Da der Islam die figürliche Darstellung verbietet, stellt die Stilisierung ein prägendes Element der iranischen Kunst dar. Viele iranische Kunstformen gehen auf die vorislamische Zeit zurück, da jedoch fast alle ihren Höhepunkt in der islamischen Ära erreichten, weisen sie fast immer religiöse Einflüsse auf. Persische Teppiche sind das berühmteste kulturelle Exportgut. Diese Kunst geht bis auf das 5. Jahrhundert v.Chr. zurück, und Teppiche sind bis heute ein wesentlicher Bestandteil religiöser und kultureller Feste (und der Wirtschaft). Die ansprechendste und wohlklingendste traditionelle Musik findet sich unter den ethnischen Minderheiten, wie den Turkmenen, Aserbaidschanern, Kurden und Luren. Die persische Poesie hat ihren Ursprung im 9. Jahrhundert n.Chr. und entwickelte sich allmählich zu einem Kanon kunstvoller Oden (Kassiden) und einem komplizierten Reimschema unterliegender Liebesgedichte (Ghasele), die heute Teil des kulturellen Schatzes des Landes sind. Der berühmteste persische Dichter dürfte Hafiz sein, der im 14. Jahrhundert lebte und dessen Werk Goethe zu seinem West-östlichen Divan anregte. Die persische Malerei geht auf die Seldschuken-Zeit zurück, geriet aber in der Folge in den Hintergrund. Erst im 16. Jahrhundert gelangte sie zusammen mit der Kalligraphie, insbesondere in Shiraz, zu neuer Blüte.
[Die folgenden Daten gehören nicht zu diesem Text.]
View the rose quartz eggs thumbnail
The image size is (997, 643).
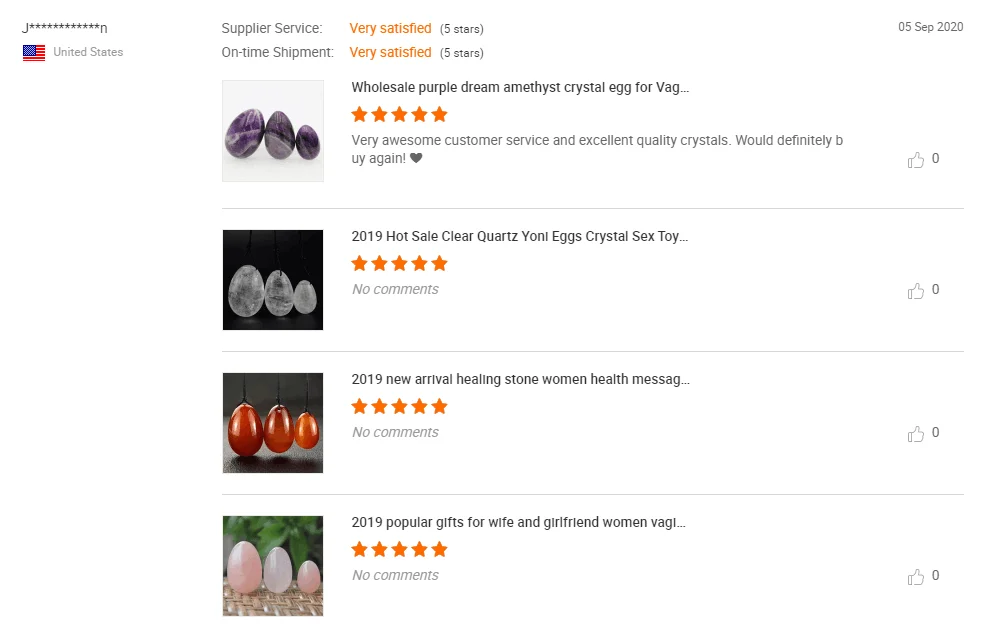pyautogui.click(x=273, y=566)
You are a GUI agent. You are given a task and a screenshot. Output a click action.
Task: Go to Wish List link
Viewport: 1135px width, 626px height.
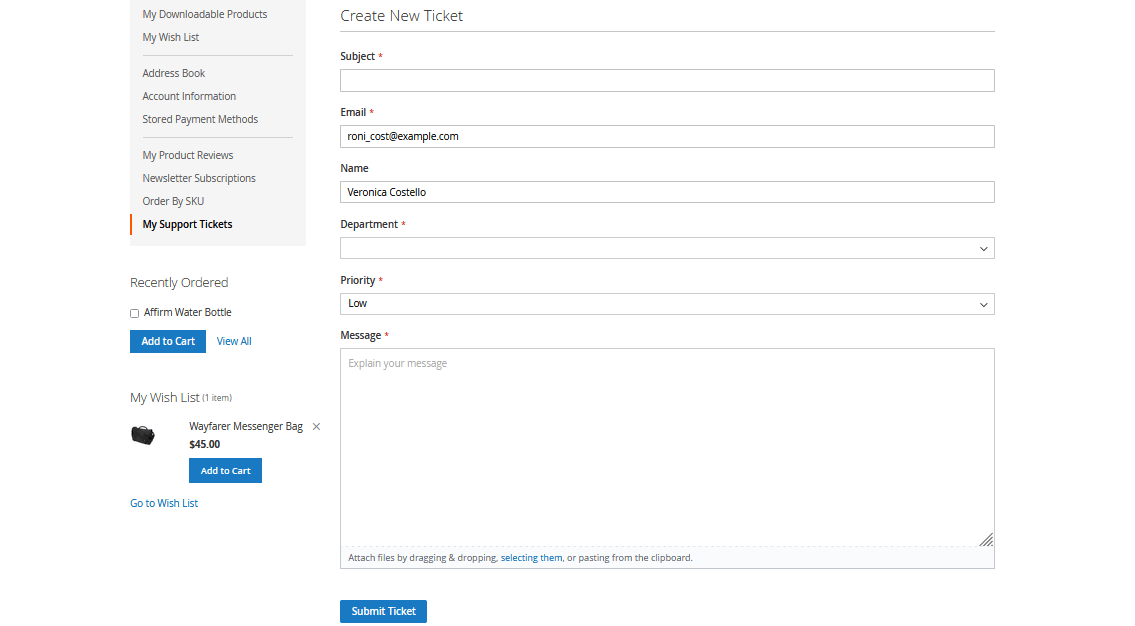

Zu weiteren persischen Künsten gehören die Bearbeitung von Metall, Glas und Holz. In jüngerer Zeit waren iranische Filme ausgesprochen erfolgreich. Mohsen Makhmalbaf, der den Film Gabbeh drehte, ist Irans berühmtester und zugleich umstrittenster Filmemacher.

Die iranische Küche kann sehr lecker sein. Sie stützt sich sehr stark auf Reis, Brot, frisches Gemüse, Kräuter und Obst. Fleisch, gewöhnlich gehacktes oder in kleine Stücke geschnittenes Lamm- oder Hammelfleisch, wird verwendet, um dem Essen zusätzliches Aroma zu verleihen, ist aber selten der Hauptbestandteil eines Gerichts, außer im Falle von kebab. Für Traveller beschränkt sich die Auswahl häufig auf immer die gleichen zwei oder drei Standardvarianten von kebab. Um die beste iranische Küche zu kosten, ist man auf eine Einladung nach Hause oder ein Festessen in teuren Hotels angewiesen. Das Nationalgetränk des Iran ist zweifelsohne chay (Tee), der stets kochend heiß, schwarz und stark dargeboten wird. Im ganzen Land sind außerdem jede Menge leckerer frischer Obstsäfte, Milchshakes und Joghurtgetränke erhältlich. Alkohol ist muslimischen Iranern streng verboten, aber Nicht-Muslimen zu religiösen Zwecken, z.B. zum Abendmahl in Kirchen, oder mit Sondergenehmigung erlaubt.

Preisniveau

Mahlzeiten

  • Preiswerte Mahlzeit: 1-2 US-Dollar
  • Essen in einem Restaurant der Mittelklasse: 2-10 US-Dollar
  • Essen in einem Luxusrestaurant: ab 15 US-Dollar

Übernachtung

  • Zimmer im Budgethotel: 2-10 US-Dollar
  • Mittelklassehotel: 10-40 US-Dollar
  • Luxushotel: ab 110 US-Dollar

Währung

Rial (IR)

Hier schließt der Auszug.